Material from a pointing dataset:
start

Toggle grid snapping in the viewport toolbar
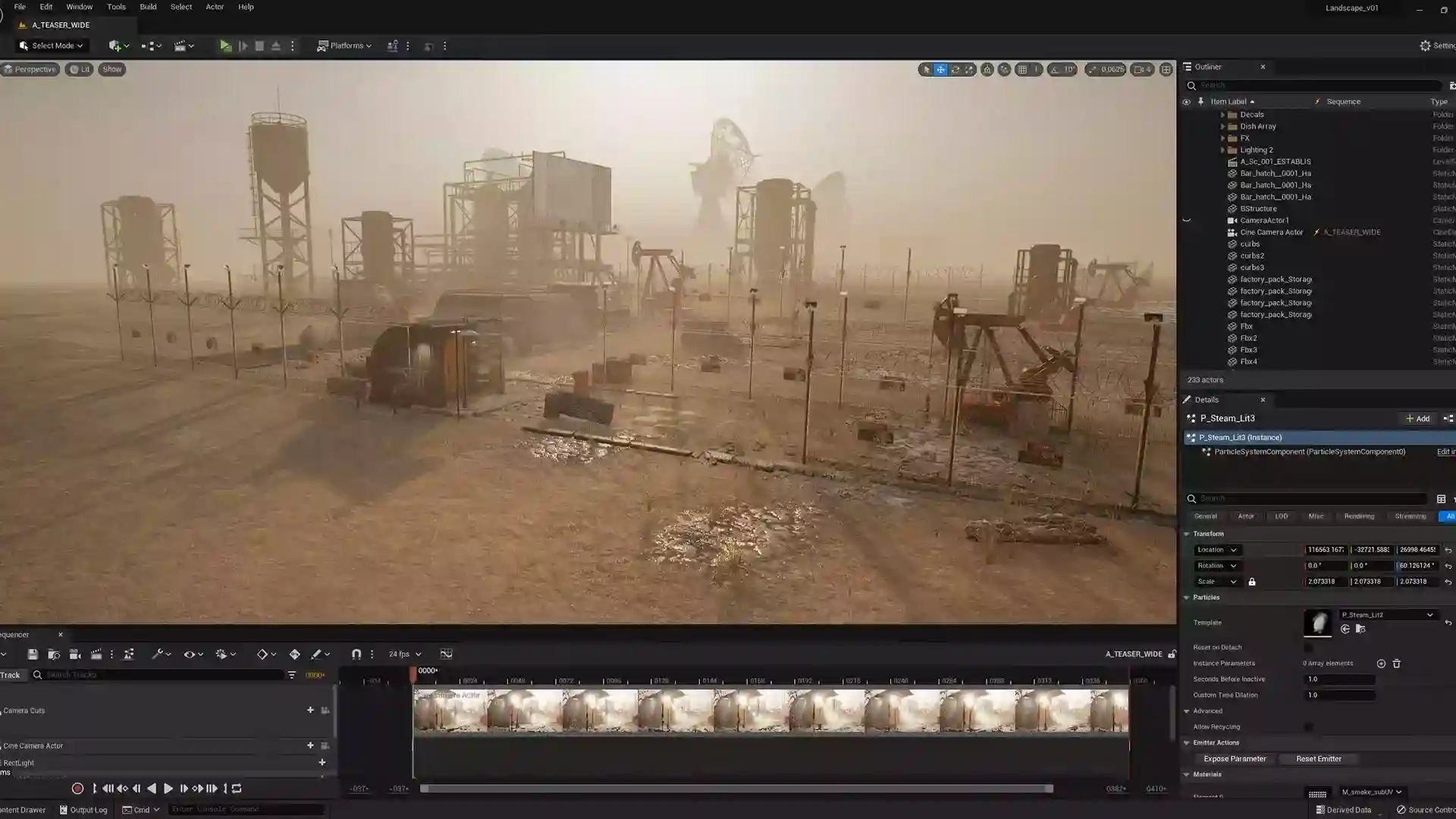The width and height of the screenshot is (1456, 819). coord(1021,69)
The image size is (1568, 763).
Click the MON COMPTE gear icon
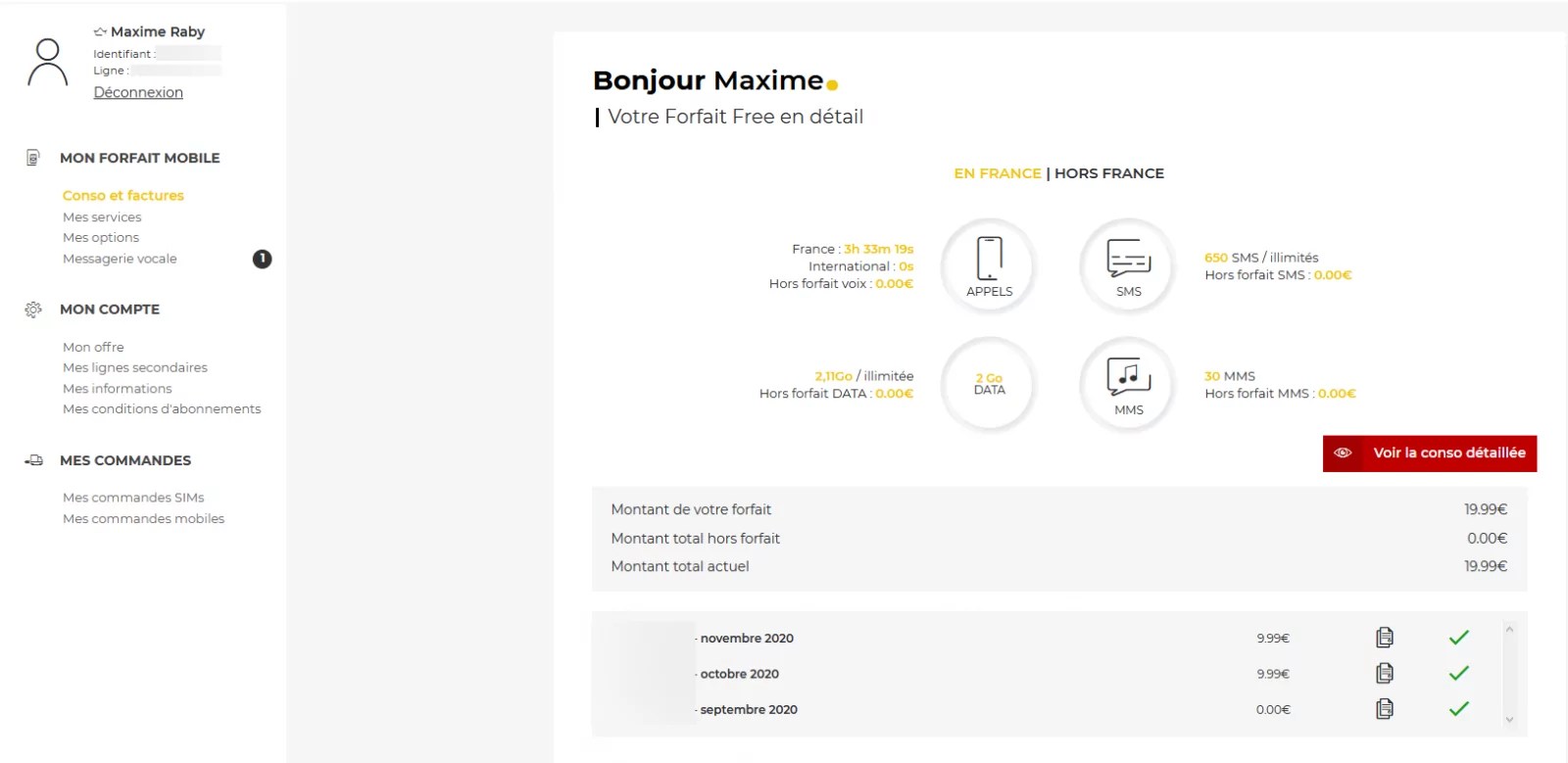32,308
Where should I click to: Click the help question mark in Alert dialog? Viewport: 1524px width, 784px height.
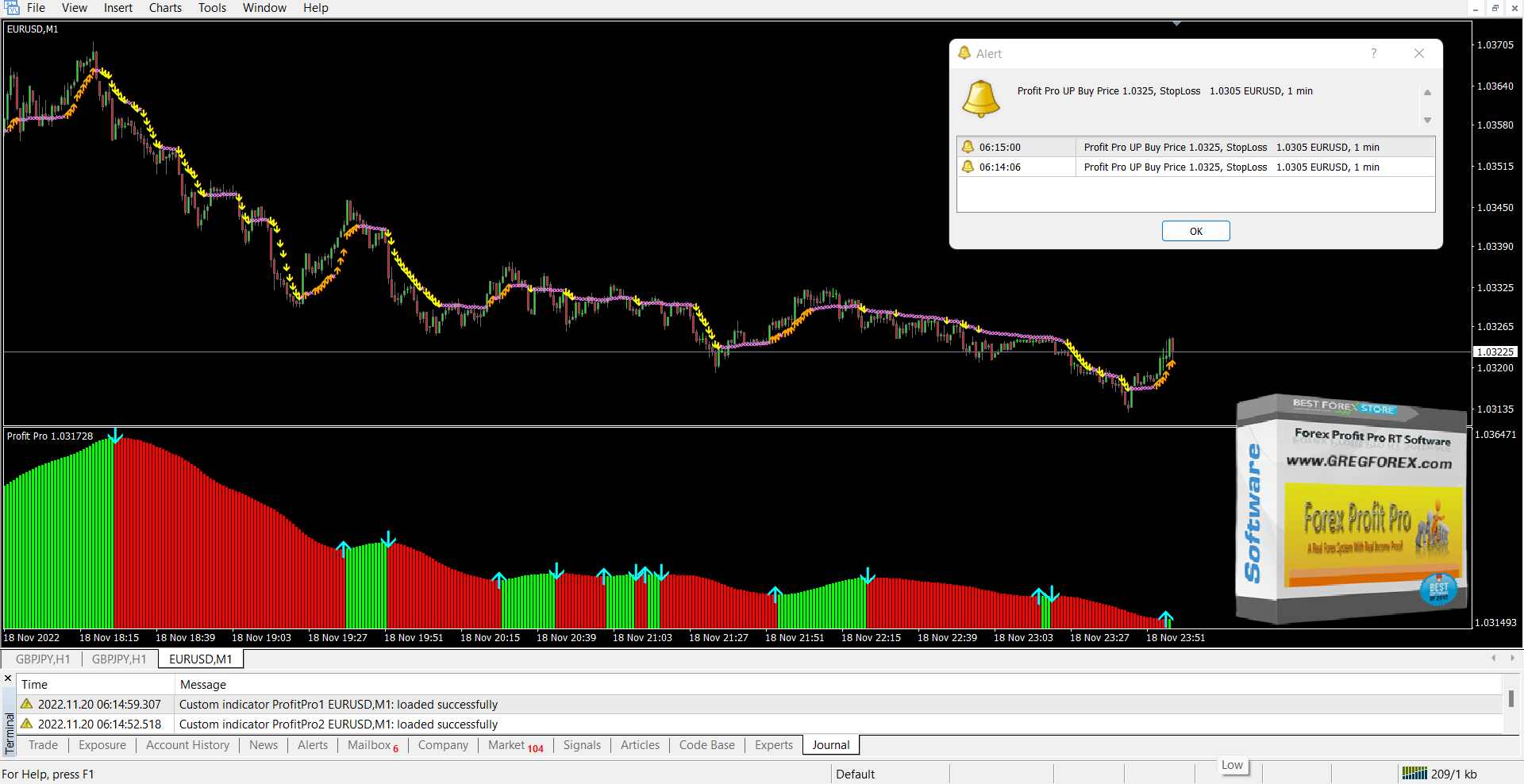(x=1373, y=53)
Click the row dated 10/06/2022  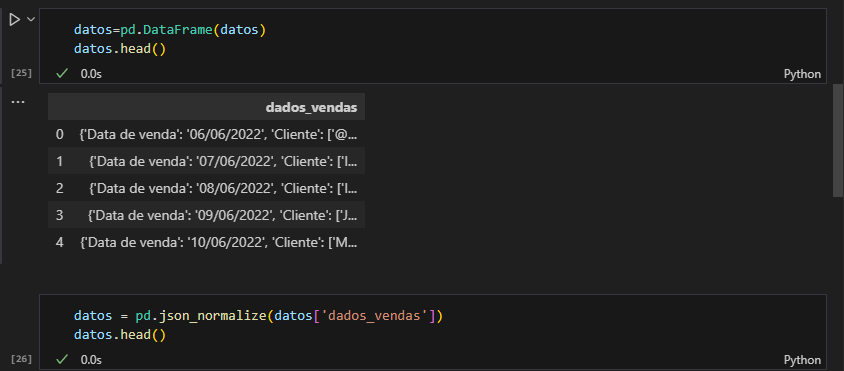tap(206, 242)
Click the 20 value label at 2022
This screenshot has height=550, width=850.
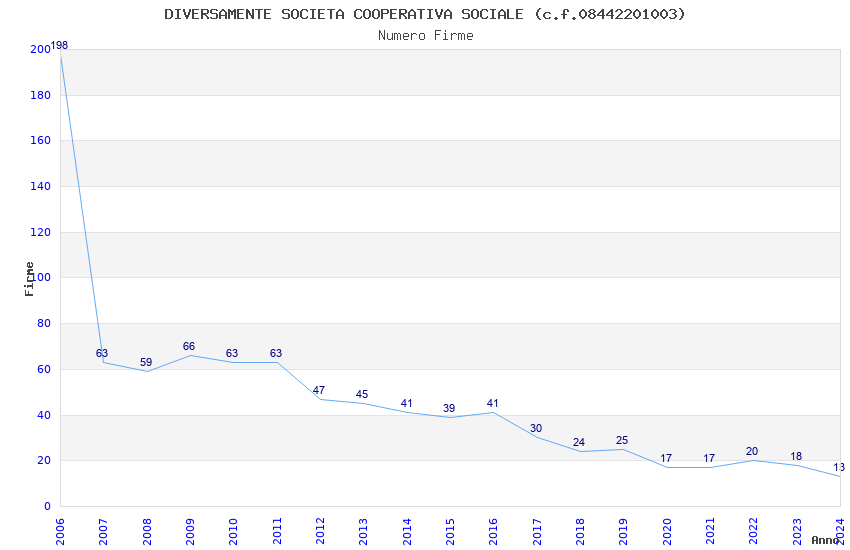click(752, 451)
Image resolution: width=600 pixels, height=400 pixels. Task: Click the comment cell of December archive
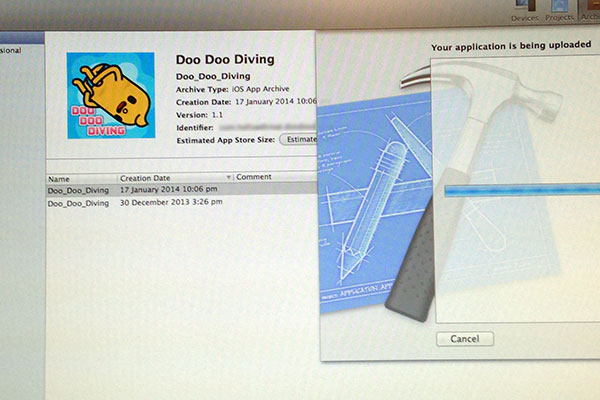[275, 202]
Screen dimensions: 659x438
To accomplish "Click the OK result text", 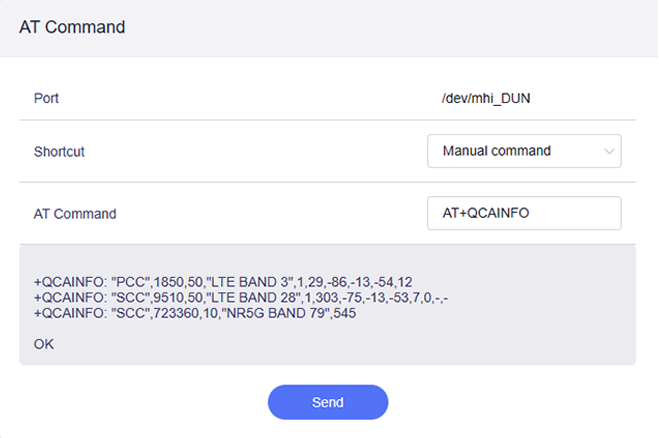I will pyautogui.click(x=44, y=344).
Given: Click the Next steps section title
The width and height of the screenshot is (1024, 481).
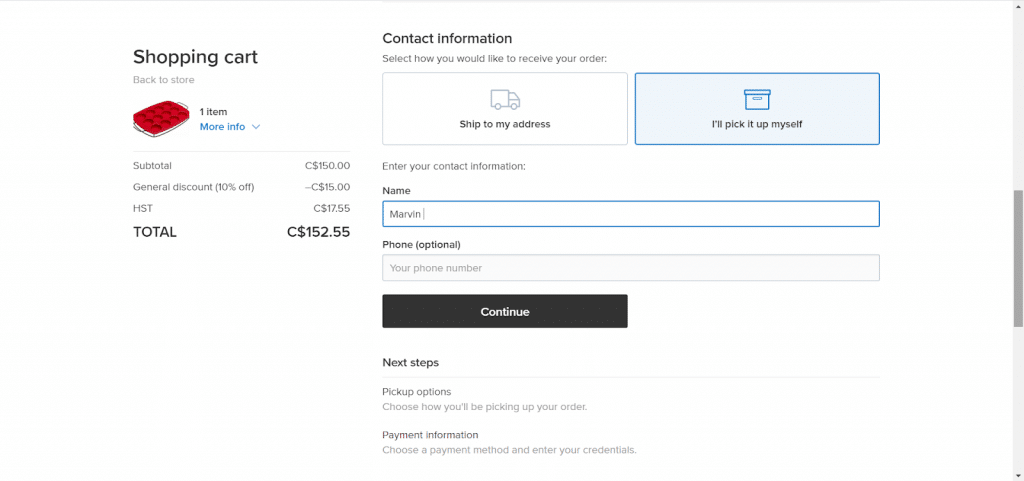Looking at the screenshot, I should click(411, 362).

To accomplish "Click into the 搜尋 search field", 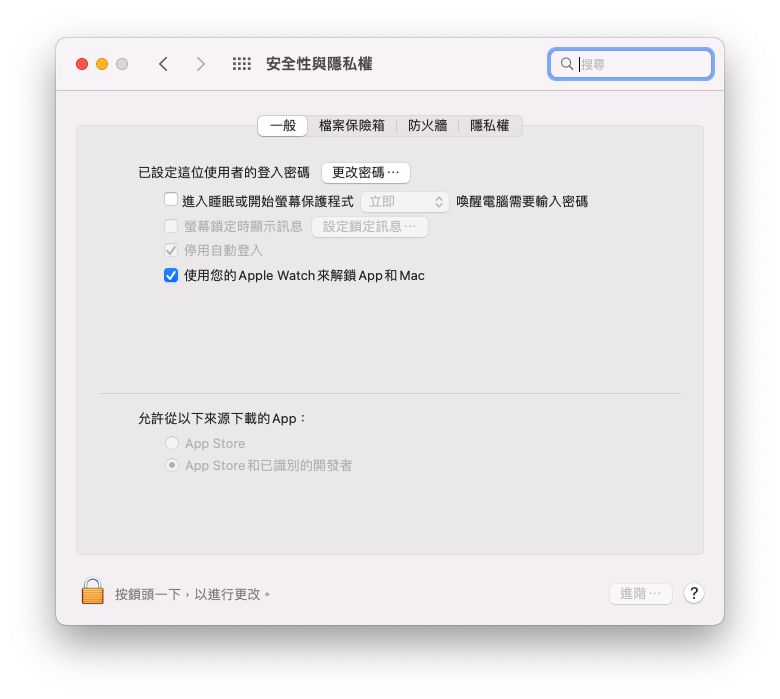I will (x=631, y=64).
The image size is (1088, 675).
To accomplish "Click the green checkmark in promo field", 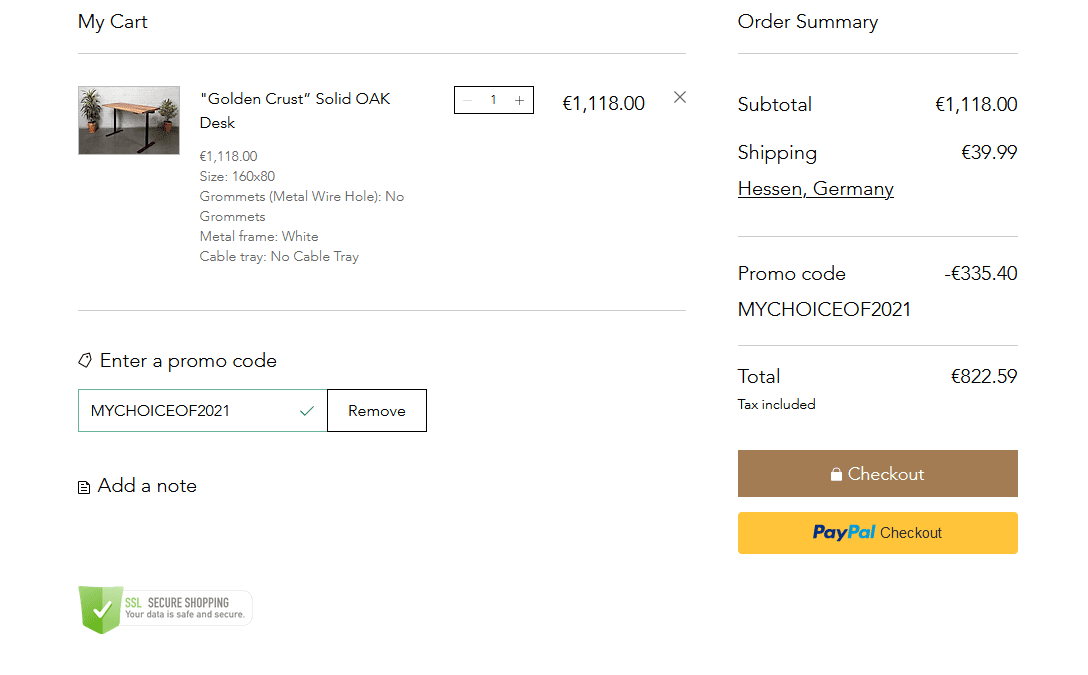I will (307, 411).
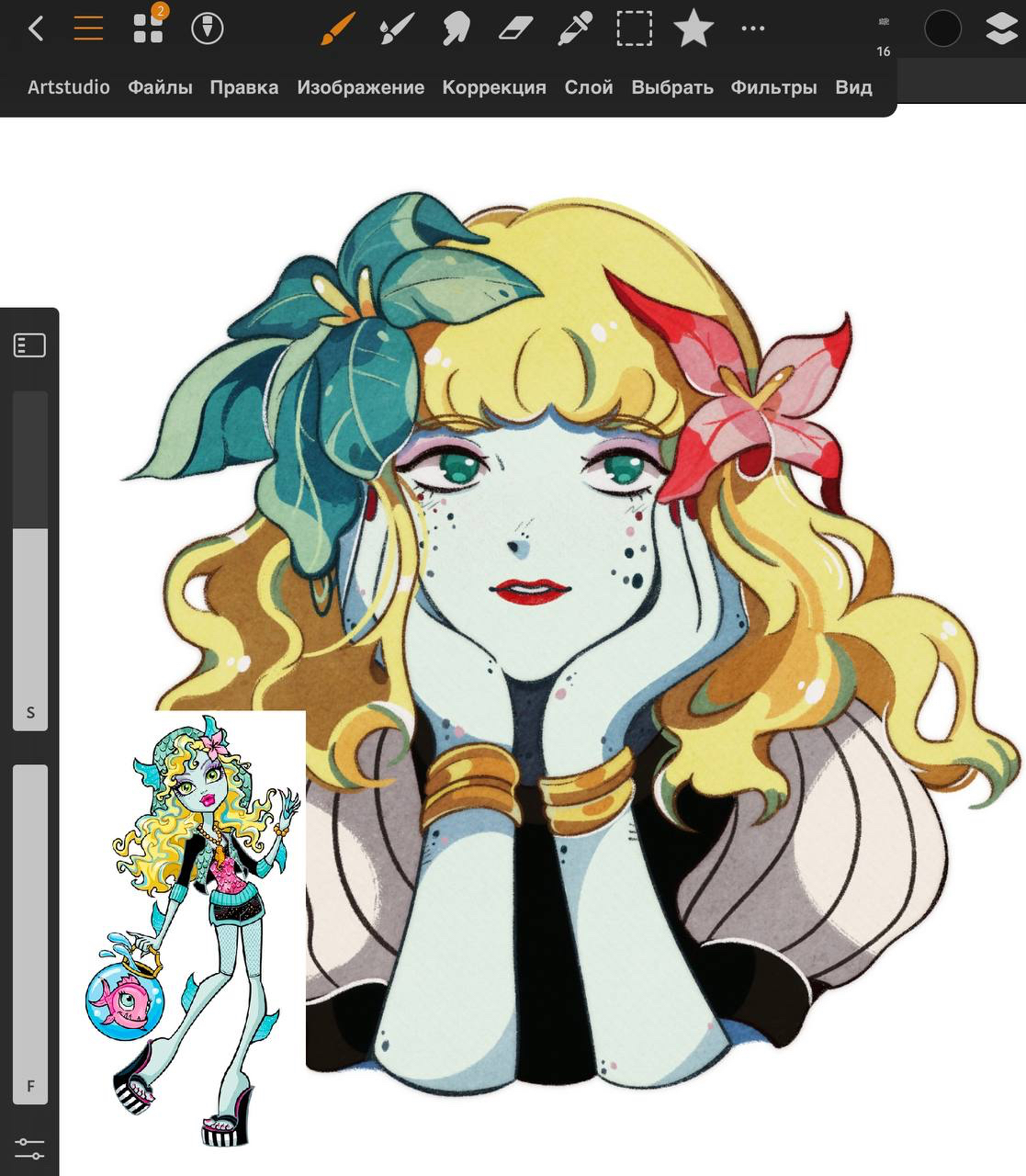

end

▸ Required task:
Write out the material word for word, starting from its first line and ending with the line that contains "(x=1373, y=53)", with both of those lines included. Omit the pictures.

▸ Finished exercise:
Toggle grid snapping in the viewport toolbar
The width and height of the screenshot is (1456, 819). coord(1021,69)
The image size is (1568, 763).
Click the MON COMPTE gear icon
32,308
Where should I click to: Click the help question mark in Alert dialog? Viewport: 1524px width, 784px height.
(x=1373, y=53)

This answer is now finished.